Tarifação de congestionamento (em inglês: Congestion pricing ou Congestion charges), chamado também de pedágio urbano (português brasileiro) ou portagem urbana (português europeu) no caso viário, é um conceito da economia de mercado que se refere à utilização do mecanismo de preços com o intuito de cobrar aos usuários as externalidades negativas geradas pela demanda nas horas de pico, quando a oferta disponível de um bem público é insuficiente para satisfazer essa demanda.

Isto significa a cobrança de tarifas maiores durante certos períodos de tempo ou em certos lugares. Também aplica-se este conceito para introduzir um novo cargo, tarifa ou taxas de Pigou quando acontece congestionamento no uso de bens públicos onde o custo de fornecimento é percebido pelos usuários como se fosse grátis, como no caso das rodovias.

Segundo a teoria econômica que justifica a cobrança de tarifas de congestionamento, o objetivo desta política é conseguir que os usuários sejam mais cientes dos custos que eles se impõem entre si quando consumem o bem público durante os picos de demanda, de modo que são obrigados a pagar pelo engarrafamento adicional que eles mesmos criaram.
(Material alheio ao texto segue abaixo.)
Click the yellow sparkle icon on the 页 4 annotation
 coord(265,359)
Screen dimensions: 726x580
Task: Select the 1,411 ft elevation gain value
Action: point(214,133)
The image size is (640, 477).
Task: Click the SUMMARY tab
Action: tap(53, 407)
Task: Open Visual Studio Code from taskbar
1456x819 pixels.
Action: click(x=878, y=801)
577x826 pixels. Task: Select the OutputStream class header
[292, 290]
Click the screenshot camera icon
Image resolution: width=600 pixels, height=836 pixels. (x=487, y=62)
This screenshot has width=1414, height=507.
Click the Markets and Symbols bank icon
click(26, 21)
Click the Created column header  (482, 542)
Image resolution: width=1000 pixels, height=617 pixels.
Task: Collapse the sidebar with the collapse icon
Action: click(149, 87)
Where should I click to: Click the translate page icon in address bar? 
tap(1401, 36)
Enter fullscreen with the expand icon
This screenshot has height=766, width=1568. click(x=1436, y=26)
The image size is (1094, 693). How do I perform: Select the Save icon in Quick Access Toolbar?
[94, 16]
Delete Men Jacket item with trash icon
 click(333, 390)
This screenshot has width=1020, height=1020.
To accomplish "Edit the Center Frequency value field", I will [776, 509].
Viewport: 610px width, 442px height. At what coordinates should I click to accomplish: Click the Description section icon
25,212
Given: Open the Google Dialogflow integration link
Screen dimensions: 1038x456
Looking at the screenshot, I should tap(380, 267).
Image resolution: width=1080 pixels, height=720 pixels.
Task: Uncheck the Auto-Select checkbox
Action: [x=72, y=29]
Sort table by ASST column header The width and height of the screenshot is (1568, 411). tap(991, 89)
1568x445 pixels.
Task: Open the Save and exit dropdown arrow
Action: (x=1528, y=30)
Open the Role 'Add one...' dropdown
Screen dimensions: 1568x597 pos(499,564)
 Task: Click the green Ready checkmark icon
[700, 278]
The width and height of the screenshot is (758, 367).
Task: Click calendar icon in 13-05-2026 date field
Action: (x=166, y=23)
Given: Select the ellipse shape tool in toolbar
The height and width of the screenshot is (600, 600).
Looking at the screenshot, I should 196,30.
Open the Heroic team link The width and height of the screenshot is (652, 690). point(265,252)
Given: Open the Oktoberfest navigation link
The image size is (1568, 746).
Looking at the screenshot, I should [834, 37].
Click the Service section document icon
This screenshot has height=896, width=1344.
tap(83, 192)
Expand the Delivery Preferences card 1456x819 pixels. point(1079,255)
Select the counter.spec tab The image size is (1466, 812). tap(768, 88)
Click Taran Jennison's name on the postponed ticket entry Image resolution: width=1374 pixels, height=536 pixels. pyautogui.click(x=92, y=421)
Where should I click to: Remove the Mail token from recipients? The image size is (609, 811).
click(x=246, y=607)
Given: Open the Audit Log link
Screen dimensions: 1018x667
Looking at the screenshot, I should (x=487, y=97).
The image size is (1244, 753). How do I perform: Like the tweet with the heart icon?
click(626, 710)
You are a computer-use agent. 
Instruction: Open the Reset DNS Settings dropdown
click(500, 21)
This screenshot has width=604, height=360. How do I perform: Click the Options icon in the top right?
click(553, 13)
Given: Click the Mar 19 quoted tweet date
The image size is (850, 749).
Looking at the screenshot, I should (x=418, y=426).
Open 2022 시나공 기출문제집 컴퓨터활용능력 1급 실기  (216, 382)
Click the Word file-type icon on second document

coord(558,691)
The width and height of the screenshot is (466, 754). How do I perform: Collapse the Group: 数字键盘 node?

A tarifa de congestionamento funciona como uma penalidade econômica para desencorajar o consumo do bem nas horas pico, e assim induzir uma distribuição espacial e temporal desse excesso de demanda,[1] ou, incentivar o consumo de um bem substituto que não produz as mesmas externalidades, como por exemplo, viajar ao trabalho por um medio de transporte público em vez de utilizar o auto familiar.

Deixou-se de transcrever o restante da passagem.